En otra ocasión, señalo:

“Es claro entonces, que la incorporación per se de las contribuciones parafiscales en la ley anual de presupuesto, no contraría las disposiciones del artículo 359 de la Carta Política, pues, se reitera, ello no implica que se transforme su naturaleza, y mucho menos que a ellas se les aplique el régimen propio de los recursos fiscales; las contribuciones parafiscales tienen origen legal y al ser creadas el legislador las caracteriza de manera precisa, determinando al efecto los elementos que las configuran: así las normas que las crean y las regulan deben establecer, inequívocamente, el segmento de población que será gravado con ellas, la destinación que se les dará, y el organismo que se encargará de su recaudo y ejecución, siendo de obligatorio acogimiento cada una de estas determinaciones, las cuales no se desvirtúan por el sólo hecho de incorporarlas a la ley anual de presupuesto, siempre que así se proceda sólo para efectos de su administración, lo que implica, como expresamente lo ha establecido el legislador a través de la Ley 225 de 1995, que solamente se incluyan con el objeto de registrar la estimación de su cuantía” (Sent. C-369, ago. 14/96, M.P. Julio César Ortiz Gutiérrez).

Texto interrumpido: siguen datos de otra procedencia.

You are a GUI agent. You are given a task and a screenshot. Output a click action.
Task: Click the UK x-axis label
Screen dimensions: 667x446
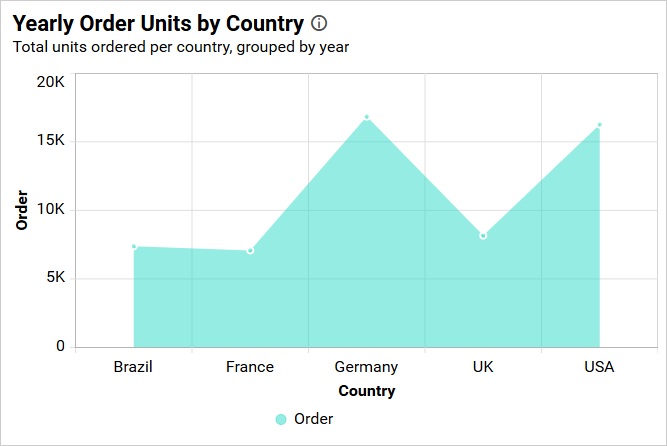pos(483,367)
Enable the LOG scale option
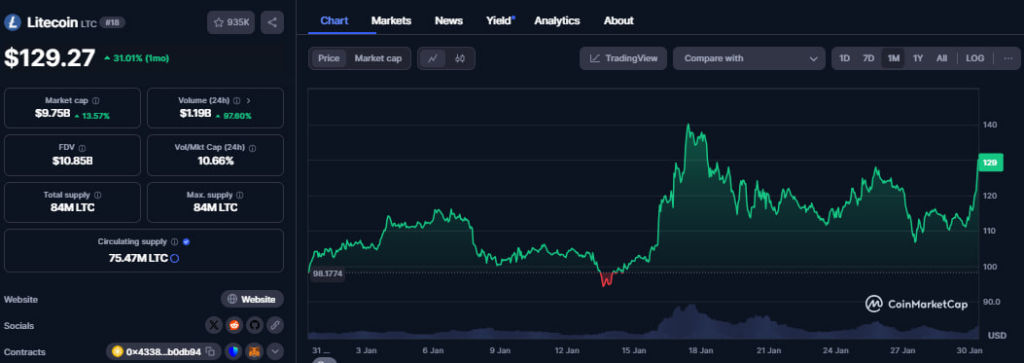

De todo lo anterior la Sala concluye que al reducir el Gobierno Nacional en el acto acusado “...el presupuesto de rentas y recursos de capital del presupuesto general de la Nación”, las contribuciones parafiscales del SENA, a las cuales no podía aplicar el mismo régimen ordinario de los demás recursos fiscales, vulneró directamente el artículo 29 del Decreto 111 de 1996, e, indirectamente, el artículo 151 de la Constitución Política porque, en efecto, esta última establece la sujeción de cualquiera norma que se expida en determinada materia a lo que regule la respectiva ley orgánica, contenida, en el presente caso, en el Decreto 111 de 1996, el cual, como se dijo, somete la administración de los recursos parafiscales de los establecimientos públicos a lo dispuesto en la ley que los crea, que para el caso del SENA es la Ley 119 de 1994, según la cual dicha función corresponde al consejo directivo nacional (art. 10).

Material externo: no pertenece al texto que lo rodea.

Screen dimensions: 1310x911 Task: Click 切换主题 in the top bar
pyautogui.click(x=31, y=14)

En mérito de lo expuesto, el Consejo de Estado, Sala de lo Contencioso Administrativo, Sección Primera, administrando justicia en nombre de la República y por autoridad de la ley,

FALLA:

1. DECLÁRASE la nulidad de los artículos primero (1º) y segundo (2º) del Decreto 1736 de 21 de agosto de 1998, expedido por el Gobierno Nacional, únicamente en cuanto ordenó reducir el monto de las contribuciones parafiscales del SENA, tanto en el presupuesto de rentas y recursos de capital, como en el presupuesto de gastos y ley de apropiaciones para la vigencia de 1998.

2. Devuélvase la suma depositada para gastos ordinarios del proceso o su remanente.

3. En firme esta providencia archívese el expediente, previas las anotaciones de rigor.

Notifíquese

La anterior providencia fue leída, discutida y aprobada por la Sala en su sesión de 23 de marzo del 2000».